- [Text extract]:
####
BEFORE THEY HAD TIME TO TRAIN AS A UNIT THEY WERE ATTACKED AND LOST A TENTH OF THEIR MEN.
THE SURVIVORS REGROUPED IN A FOREST AND WERE SURROUNDED AND BESET BY WAVE AFTER WAVE OF RUSSIAN ASSAULTS.
THEY HELD OUT FOR THREE DAYS, LONGER THEN THEIR AMMUNITION.
SADOWSKI WAS WOUNDED BUT ALLUDED HIS PURSUERS AND MADE IT BACK TO HIS FARM.
ONCE HE HEALED HE REJOINED THE REBELS AND FOUGHT IN THE BATTLE OF LUBERTOFT WHERE ONE FOURTH OF HIS BRIGADE WAS KILLED.
WOUNDED AGAIN, THIS TIME SADOWSKI WAS CAPTURED AND WAS SENTENCED TO TWELVE YEARS OF HARD LABOR IN SIBERIA.
THREE YEARS LATER IN A CAMP NEAR LAKE BAIKALL, SADOWSKI AND SEVEN HUNDRED POLISH PRISONERS STAGED A REVOLT WHICH WAS QUICKLY PUT DOWN AND SADOWSKI WAS SENT TO THE FEARED PRISON AT CAREY A WORD THAT TRANSLATES AS PUNISHMENT.
HE SPENT SEVEN YEARS IN THAT HOLE THEN ANOTHER NINE IN A CAMP DEEP IN THE IRKUTSK DESERT.
THEN IN 1882 SADOWSKI WAS RELEASED ON THE PROMISE THAT HE NEVER RETURN TO POLAND.
SADOWSKI IGNORED THESE CONDITIONS AND BEGAN A LONG WALK WESTWARD HUNDREDS UPON HUNDREDS OF MILES TO THE PRUSSIAN BORDER.
HE HID OUT IN FORESTS AND SEWERS TO AVOID BORDER PATROLS.
ONCE ACROSS HE SENT A LETTER TO THE WIFE HE HAD NOT SEEN IN SEVENTEEN YEARS AND INSTRUCTED HER TO SELL THE FARM AND COME WITH HIM TO AMERICA.
SADOWSKI WOULD FINALLY ARRIVE IN TOLEDO AROUND 1890 WHERE HE SET UP A CLOTHING SHOP ON THE CORNER OF LAGRANGE AND HAUSMAN.
AT THE END OF THE PROGRAM I WILL SHOW YOU HOW YOU CAN LEARN MORE ABOUT THE POLISH HISTORY OF THE POLISH COMMUNITY IN TOLEDO AS I SPEAK WITH JIM MARSHALL DIRECTOR OF THE LOCAL HISTORY CENTER AT THE TOLEDO LUCAS COUNTY PUBLIC LIBRARY.
I WILL SHOW SOME RARE IMAGES FROM THE WGTE FILM AND VIDEO ARCHIVES.
AND NOW TOLEDO STORIES PRESENTS CORNERSTONES: THE POLISH IN TOLEDO.
####
- [Given data]:
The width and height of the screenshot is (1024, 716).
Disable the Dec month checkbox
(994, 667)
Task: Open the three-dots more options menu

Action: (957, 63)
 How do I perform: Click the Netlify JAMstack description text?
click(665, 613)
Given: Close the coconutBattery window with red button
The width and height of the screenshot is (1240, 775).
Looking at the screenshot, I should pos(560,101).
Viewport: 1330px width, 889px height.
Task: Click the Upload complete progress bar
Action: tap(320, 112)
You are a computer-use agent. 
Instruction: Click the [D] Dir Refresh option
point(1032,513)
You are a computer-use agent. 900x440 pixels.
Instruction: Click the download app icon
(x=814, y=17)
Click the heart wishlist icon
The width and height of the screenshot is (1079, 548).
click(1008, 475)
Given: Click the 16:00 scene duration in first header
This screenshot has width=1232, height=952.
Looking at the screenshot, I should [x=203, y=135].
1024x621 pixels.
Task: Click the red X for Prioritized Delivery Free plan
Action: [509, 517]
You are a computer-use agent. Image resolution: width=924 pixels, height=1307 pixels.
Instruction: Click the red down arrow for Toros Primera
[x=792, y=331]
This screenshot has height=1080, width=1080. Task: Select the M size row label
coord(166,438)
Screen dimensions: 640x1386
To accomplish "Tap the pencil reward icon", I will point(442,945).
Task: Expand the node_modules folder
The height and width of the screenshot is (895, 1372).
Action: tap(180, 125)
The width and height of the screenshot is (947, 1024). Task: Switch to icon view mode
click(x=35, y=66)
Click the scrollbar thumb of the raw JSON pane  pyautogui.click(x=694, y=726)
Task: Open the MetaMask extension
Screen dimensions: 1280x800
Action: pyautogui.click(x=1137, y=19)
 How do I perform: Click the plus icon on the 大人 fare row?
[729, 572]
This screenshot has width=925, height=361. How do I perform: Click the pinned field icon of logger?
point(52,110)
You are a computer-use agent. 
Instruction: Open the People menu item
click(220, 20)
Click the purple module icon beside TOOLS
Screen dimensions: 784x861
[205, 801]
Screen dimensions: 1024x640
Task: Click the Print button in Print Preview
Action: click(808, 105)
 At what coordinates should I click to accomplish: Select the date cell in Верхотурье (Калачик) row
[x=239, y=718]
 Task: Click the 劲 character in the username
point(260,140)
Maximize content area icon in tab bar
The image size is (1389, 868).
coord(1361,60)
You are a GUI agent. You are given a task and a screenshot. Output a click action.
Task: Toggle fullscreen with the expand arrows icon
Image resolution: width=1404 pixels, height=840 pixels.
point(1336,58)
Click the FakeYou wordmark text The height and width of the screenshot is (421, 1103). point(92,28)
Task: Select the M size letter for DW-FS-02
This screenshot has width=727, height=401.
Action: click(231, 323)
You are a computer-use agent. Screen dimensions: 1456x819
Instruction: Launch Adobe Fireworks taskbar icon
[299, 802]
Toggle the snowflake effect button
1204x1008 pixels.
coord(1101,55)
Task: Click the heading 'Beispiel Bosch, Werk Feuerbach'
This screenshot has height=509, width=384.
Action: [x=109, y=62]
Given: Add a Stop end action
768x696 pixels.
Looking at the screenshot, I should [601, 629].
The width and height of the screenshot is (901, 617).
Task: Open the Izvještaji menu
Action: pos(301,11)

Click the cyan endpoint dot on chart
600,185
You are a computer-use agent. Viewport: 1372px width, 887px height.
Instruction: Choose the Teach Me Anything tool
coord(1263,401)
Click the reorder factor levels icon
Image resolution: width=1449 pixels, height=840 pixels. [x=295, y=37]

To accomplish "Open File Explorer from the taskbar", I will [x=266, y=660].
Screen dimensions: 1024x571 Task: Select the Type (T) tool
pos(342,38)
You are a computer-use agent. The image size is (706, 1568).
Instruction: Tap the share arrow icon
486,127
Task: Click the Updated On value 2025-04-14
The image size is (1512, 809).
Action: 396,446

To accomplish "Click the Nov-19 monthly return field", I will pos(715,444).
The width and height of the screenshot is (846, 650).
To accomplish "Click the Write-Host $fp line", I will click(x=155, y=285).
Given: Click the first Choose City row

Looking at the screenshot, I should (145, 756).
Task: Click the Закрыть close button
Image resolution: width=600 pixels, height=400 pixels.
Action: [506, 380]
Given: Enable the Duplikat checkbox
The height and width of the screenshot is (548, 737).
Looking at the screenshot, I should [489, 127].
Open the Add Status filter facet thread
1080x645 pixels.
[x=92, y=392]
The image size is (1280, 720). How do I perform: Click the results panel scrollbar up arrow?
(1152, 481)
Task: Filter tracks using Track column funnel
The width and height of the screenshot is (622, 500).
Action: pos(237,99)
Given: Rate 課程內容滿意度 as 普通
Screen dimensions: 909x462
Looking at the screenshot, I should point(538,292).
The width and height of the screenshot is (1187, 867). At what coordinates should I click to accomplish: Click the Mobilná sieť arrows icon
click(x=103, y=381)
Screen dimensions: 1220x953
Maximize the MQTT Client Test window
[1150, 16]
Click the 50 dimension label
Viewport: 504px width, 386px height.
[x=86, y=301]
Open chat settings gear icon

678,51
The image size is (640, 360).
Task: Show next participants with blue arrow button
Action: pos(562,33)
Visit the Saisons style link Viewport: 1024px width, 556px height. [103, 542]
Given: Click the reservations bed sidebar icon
####
- [Exercise]:
Can you carry on the transcript about the Polish community in Toledo, picking up right after its final line?

- [Final result]:
(VIOLIN MUSIC) WOMAN: IT WAS A GOOD NEIGHBORHOOD TO GROW UP IN.
IT WAS UM A NEIGHBORHOOD THAT GAVE YOU SENSE OF BELONGING BECAUSE ALMOST EVERYBODY WAS POLISH AND WE ALL ENJOYED THE SAME TRADITIONS AND CULTURE.
MAN #1: THIS IS WHERE I STARTED MY BUSINESS.
THIS IS WHERE I UH GOT MARRIED IN THIS NEIGHBORHOOD AND STAYED FOR A LONG LONG TIME.
I WOULDN'T CHANGE IT FOR THE WORLD.
MAN #2: THERE WAS ALWAYS A VERY STRONG SENSE OF PRIDE IN THE NEIGHBORHOOD.
PRIDE IN UH THE BUSINESS COMMUNITY IN THE CHURCHES UH JUST IN GENERAL.
AND THAT THAT STEMMED I THINK FROM A SENSE OF BELONGING AND A A SENSE OF OF ONE GENERATION TO THE NEXT.
MAN #3: YOU KNOW ON SUNDAY MORNINGS YOU'D GO ALONG HERE YOU'D THINK YOU WERE ON FIFTH AVENUE IN NEW YORK.
IT WAS JUST CROWDED AND AND PEOPLE.
IT SEEMED LIKE EVERYBODY WAS HAPPY.
NARRATOR: THEY CAME TO TOLEDO FROM POLAND'S CITIES AND FARMS.
SOMETIMES ENTIRE VILLAGES AT A TIME.
SOME SOUGHT RICHES.
OTHERS WANTED ONLY A FRESH START IN A LAND OF PLENTY.
THEY BUILT HOMES AND CHURCHES.
FILLED THEIR NEIGHBORHOODS WITH YOUNG FAMILIES AND NEW BUSINESS AND FORMED A COMMUNITY WHILE BUILDING A CITY.
THE FIRST POLES TO ARRIVE IN THIS AREA CAME IN THE 1870'S FLEEING THEIR OCCUPIED COUNTRY AND SEEKING A PLACE THAT FELT LIKE HOME.
LEGENDS CLAIM THE FRONTIER TOWN OF VISTULA, ONE OF THE TOWNS THAT LATER BECAME TOLEDO, WAS NAMED AFTER A RIVER IN POLAND BY AN EARLY IMMIGRANT WHO SAID THE AREA REMINDED HIM OF HOME.
THAD RADZILOWSKI: UH THERE WERE PROBABLY THREE GREAT REVOLUTIONARY MOVEMENTS AT THE END OF THE LATE EIGHTEENTH CENTURY THAT COULD HAVE SUCCEEDED IN CREATING DEMOCRATIC SOCIETIES ON THEIR OWN, THE UNITED STATES, FRANCE AND POLAND.
THE POLISH EXPERIMENT FAILED UH BECAUSE OF THE INVASION OF ITS NEIGHBORS RUSSIA, AUSTRIA.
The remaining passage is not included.